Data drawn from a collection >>
>>>

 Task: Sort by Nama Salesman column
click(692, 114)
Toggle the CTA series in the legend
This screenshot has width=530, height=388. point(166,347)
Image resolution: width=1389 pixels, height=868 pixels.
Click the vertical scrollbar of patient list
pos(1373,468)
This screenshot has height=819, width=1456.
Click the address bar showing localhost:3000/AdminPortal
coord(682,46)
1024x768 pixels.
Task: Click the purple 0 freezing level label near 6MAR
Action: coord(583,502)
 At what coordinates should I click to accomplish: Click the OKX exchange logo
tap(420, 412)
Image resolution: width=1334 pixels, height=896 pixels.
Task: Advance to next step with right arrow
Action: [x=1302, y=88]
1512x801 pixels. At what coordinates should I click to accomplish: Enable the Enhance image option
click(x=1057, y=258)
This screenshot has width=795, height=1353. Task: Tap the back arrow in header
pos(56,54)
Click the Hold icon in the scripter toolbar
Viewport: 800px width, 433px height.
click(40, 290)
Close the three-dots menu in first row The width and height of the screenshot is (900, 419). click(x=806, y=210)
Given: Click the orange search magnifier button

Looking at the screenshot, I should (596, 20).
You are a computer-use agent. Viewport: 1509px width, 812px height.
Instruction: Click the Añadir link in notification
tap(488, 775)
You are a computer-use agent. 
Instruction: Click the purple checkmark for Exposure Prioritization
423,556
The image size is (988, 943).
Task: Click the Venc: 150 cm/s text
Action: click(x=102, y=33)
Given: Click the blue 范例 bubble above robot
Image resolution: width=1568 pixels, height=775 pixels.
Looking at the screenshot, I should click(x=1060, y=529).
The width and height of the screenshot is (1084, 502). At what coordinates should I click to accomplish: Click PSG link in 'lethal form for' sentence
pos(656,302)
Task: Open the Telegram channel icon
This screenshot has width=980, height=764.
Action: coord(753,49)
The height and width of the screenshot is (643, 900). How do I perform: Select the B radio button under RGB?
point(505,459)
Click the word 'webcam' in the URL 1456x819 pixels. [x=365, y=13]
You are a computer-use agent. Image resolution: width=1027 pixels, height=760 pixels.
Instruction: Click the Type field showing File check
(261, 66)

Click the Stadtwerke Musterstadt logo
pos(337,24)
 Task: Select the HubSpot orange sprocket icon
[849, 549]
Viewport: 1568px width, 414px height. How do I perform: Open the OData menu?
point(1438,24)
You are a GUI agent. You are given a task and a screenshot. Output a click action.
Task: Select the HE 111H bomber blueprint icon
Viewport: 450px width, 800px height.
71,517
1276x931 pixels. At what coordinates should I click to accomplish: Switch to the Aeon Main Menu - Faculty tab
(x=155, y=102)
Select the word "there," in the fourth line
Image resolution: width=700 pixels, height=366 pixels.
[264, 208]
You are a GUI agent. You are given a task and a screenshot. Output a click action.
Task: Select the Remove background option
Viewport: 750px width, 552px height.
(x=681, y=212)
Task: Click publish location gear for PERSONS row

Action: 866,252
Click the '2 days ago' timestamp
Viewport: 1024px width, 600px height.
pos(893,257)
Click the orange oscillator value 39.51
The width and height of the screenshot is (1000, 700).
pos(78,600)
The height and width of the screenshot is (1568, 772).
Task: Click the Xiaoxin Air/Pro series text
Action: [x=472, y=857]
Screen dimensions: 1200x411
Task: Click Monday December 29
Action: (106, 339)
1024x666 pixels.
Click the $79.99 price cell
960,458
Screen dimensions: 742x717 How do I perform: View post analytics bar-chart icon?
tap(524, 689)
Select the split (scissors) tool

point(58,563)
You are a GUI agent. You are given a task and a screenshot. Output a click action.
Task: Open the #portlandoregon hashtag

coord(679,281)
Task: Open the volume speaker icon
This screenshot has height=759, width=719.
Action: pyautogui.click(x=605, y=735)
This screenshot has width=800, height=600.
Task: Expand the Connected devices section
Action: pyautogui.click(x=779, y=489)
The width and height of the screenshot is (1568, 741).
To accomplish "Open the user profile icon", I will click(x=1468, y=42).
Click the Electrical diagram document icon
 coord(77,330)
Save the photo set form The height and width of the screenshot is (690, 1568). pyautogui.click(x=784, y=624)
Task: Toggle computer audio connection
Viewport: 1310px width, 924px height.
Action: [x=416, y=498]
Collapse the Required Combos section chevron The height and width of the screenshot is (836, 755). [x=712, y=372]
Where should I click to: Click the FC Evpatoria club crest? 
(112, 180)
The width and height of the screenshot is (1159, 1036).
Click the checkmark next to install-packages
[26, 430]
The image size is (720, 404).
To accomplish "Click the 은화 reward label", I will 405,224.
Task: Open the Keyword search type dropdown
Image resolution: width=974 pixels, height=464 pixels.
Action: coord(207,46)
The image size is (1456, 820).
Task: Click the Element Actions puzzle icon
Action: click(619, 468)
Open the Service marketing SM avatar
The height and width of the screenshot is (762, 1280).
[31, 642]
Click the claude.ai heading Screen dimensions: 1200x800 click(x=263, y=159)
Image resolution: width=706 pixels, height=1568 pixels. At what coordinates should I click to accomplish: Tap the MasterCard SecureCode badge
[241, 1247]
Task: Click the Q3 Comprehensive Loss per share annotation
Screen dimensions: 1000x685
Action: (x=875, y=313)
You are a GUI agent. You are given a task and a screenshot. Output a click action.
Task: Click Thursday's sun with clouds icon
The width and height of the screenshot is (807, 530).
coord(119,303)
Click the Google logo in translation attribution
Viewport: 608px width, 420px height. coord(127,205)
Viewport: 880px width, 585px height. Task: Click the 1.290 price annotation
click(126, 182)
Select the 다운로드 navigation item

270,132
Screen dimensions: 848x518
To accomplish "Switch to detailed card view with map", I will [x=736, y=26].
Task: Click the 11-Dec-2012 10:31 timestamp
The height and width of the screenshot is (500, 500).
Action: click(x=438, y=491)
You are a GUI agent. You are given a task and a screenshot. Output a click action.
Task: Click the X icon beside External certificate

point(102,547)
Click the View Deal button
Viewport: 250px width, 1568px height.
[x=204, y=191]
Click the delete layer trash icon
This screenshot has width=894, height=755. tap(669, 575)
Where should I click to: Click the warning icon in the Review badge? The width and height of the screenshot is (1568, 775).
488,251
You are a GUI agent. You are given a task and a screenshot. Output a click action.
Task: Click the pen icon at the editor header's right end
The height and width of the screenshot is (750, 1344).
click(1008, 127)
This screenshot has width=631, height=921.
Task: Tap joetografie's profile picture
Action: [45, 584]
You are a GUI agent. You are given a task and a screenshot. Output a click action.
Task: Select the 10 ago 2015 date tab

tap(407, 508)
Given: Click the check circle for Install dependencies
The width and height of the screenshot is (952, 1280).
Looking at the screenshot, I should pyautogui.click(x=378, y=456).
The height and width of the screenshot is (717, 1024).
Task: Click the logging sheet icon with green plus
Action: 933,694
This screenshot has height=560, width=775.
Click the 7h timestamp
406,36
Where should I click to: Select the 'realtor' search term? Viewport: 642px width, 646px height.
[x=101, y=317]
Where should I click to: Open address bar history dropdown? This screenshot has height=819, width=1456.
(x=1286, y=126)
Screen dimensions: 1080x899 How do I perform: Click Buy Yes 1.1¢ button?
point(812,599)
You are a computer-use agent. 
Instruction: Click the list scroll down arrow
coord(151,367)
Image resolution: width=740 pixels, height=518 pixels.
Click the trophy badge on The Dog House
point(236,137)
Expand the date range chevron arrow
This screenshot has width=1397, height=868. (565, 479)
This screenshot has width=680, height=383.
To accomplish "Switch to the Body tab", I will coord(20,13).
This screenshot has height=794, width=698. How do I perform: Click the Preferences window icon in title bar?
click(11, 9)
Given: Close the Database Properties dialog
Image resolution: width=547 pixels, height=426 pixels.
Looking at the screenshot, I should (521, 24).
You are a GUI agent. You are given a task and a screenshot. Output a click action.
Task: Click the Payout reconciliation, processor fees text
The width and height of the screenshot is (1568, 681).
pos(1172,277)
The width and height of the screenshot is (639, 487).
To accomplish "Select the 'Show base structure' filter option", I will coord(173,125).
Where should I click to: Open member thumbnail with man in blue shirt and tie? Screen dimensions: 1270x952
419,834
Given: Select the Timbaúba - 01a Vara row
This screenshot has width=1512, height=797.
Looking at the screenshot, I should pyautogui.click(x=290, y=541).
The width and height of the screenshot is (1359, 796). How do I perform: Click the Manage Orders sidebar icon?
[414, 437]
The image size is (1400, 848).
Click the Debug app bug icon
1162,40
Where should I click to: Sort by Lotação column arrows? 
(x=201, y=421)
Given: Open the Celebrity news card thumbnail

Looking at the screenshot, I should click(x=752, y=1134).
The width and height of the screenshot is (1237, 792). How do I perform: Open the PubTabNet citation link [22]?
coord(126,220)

<<<

Arrange the listing as a Markdown table with the columns Row and Line, starting with the line containing "Task: Select the HubSpot" and going on through the line containing "Save the photo". Skip blank lines, number the rows in order, and include no other lines.

Complete output >>
| Row | Line |
|---|---|
| 1 |  Task: Select the HubSpot orange sprocket icon |
| 2 | [849, 549] |
| 3 | Viewport: 1568px width, 414px height. How do I perform: Open the OData menu? |
| 4 | point(1438,24) |
| 5 | You are a GUI agent. You are given a task and a screenshot. Output a click action. |
| 6 | Task: Select the HE 111H bomber blueprint icon |
| 7 | Viewport: 450px width, 800px height. |
| 8 | 71,517 |
| 9 | 1276x931 pixels. At what coordinates should I click to accomplish: Switch to the Aeon Main Menu - Faculty tab |
| 10 | (x=155, y=102) |
| 11 | Select the word "there," in the fourth line |
| 12 | Image resolution: width=700 pixels, height=366 pixels. |
| 13 | [264, 208] |
| 14 | You are a GUI agent. You are given a task and a screenshot. Output a click action. |
| 15 | Task: Select the Remove background option |
| 16 | Viewport: 750px width, 552px height. |
| 17 | (x=681, y=212) |
| 18 | Task: Click publish location gear for PERSONS row |
| 19 | Action: 866,252 |
| 20 | Click the '2 days ago' timestamp |
| 21 | Viewport: 1024px width, 600px height. |
| 22 | pos(893,257) |
| 23 | Click the orange oscillator value 39.51 |
| 24 | The width and height of the screenshot is (1000, 700). |
| 25 | pos(78,600) |
| 26 | The height and width of the screenshot is (1568, 772). |
| 27 | Task: Click the Xiaoxin Air/Pro series text |
| 28 | Action: [x=472, y=857] |
| 29 | Screen dimensions: 1200x411 |
| 30 | Task: Click Monday December 29 |
| 31 | Action: (106, 339) |
| 32 | 1024x666 pixels. |
| 33 | Click the $79.99 price cell |
| 34 | 960,458 |
| 35 | Screen dimensions: 742x717 How do I perform: View post analytics bar-chart icon? |
| 36 | tap(524, 689) |
| 37 | Select the split (scissors) tool |
| 38 | point(58,563) |
| 39 | You are a GUI agent. You are given a task and a screenshot. Output a click action. |
| 40 | Task: Open the #portlandoregon hashtag |
| 41 | coord(679,281) |
| 42 | Task: Open the volume speaker icon |
| 43 | This screenshot has height=759, width=719. |
| 44 | Action: pyautogui.click(x=605, y=735) |
| 45 | This screenshot has width=800, height=600. |
| 46 | Task: Expand the Connected devices section |
| 47 | Action: pyautogui.click(x=779, y=489) |
| 48 | The width and height of the screenshot is (1568, 741). |
| 49 | To accomplish "Open the user profile icon", I will click(x=1468, y=42). |
| 50 | Click the Electrical diagram document icon |
| 51 |  coord(77,330) |
| 52 | Save the photo set form The height and width of the screenshot is (690, 1568). pyautogui.click(x=784, y=624) |